L’eau qui passe par la FAB de ST finit par revenir à la nature. À 85 % sous forme liquide, dans la rivière Isère, le reste par évaporation. Elle passe avant, et heureusement, par des étapes de traitements. Ces dernières peuvent toutefois ne pas suffire, « les effluents liquides d’une FAB peuvent contenir pas mal de nutriments (nitrates et autres) et donc mener à une « explosion d’algues » qui ont tendance à étouffer les cours d’eau. C’est la notion d’eutrophisation de l’eau » révèle Cédric Rolin de l’IMEC. Dans l’Isère, un arrêté préfectoral fixe le plafond des rejets autorisés pour STMicroelectronics. Trop généreux du point de vue de StopMicro.

Globalement, dans le bassin-versant du Rhône, les prélèvements en eau se répartissent à 50 % pour l’irrigation, 25 % pour les centrales nucléaires et 5 % pour les activités industrielles incluant ST et Soitec. STMicroelectronics met en avant l’usage de ses puces dans des technologies destinées à lutter contre le réchauffement climatique. « Nous sommes convaincus que la technologie à un rôle essentiel à jouer pour relever les défis environnementaux, sociaux et économiques auxquels notre monde est confronté » écrivait en avril Jean-Marc Chery, PDG de l’entreprise.

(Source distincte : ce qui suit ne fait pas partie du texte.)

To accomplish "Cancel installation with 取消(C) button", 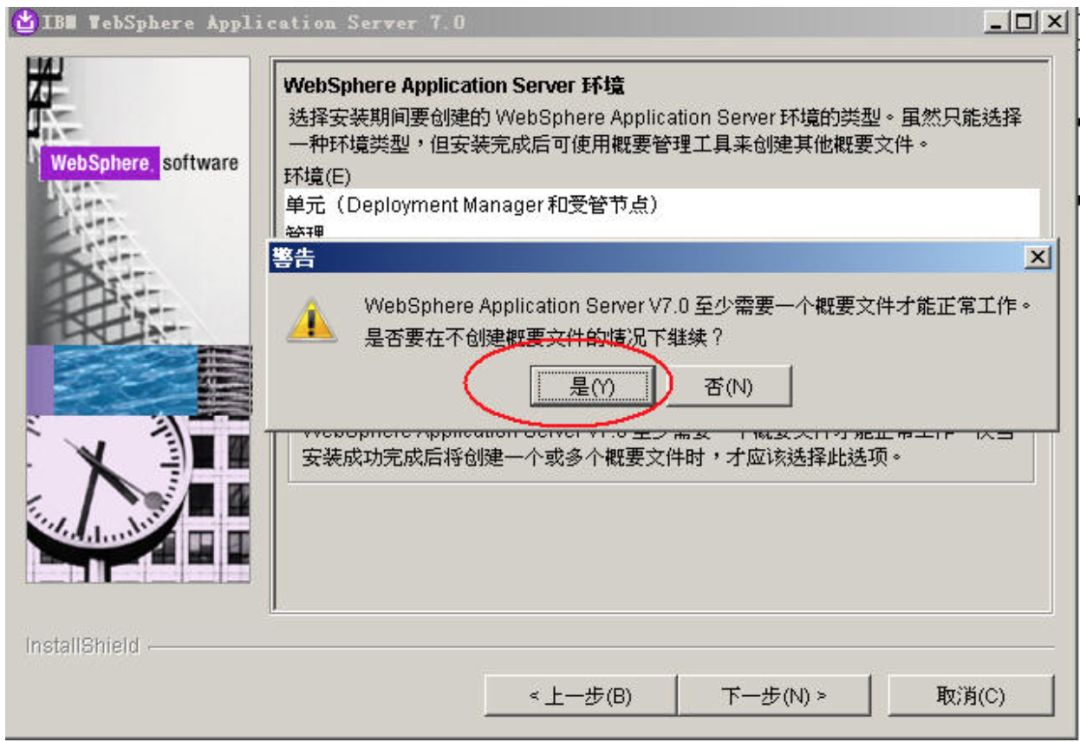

Pour StopMicro les composants de ST ne servent qu’aux « gadgets électroniques », éloignés des considérations de souveraineté avancées par Emmanuel Macron. Une parole à la radicalité assumée. Le but est de dépasser la question de l’eau pour amener au débat de la sobriété numérique. Dans un climat ambiant technosolutionniste cette question est effectivement peu ou pas traitée . À l’heure du changement climatique, cela pourrait valoir le coup au moins d’entamer une réflexion sur le sujet et de s’éloigner des caricatures d’Amish ou autre utilisées jusqu’au sommet du pouvoir.